======== PROVIDED DATA ========

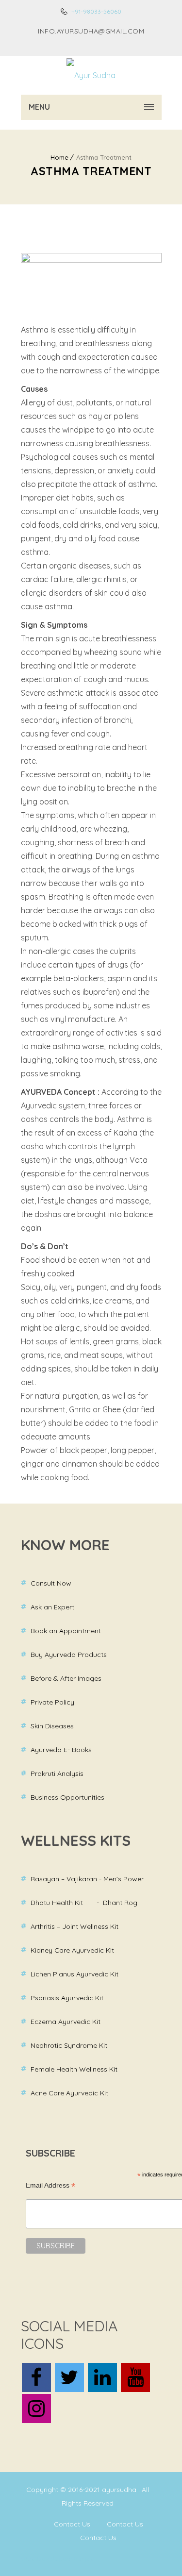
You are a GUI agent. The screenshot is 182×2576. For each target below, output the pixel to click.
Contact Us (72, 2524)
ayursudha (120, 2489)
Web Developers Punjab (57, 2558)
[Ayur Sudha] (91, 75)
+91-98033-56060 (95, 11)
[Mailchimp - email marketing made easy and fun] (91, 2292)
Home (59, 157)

========

Copy exactly. Start at the line containing "[Ayur Sudha] (91, 75)" and continue through the last line of the records.

EXERCISE OUTPUT ▸
[Ayur Sudha] (91, 75)
+91-98033-56060 (95, 11)
[Mailchimp - email marketing made easy and fun] (91, 2292)
Home (59, 157)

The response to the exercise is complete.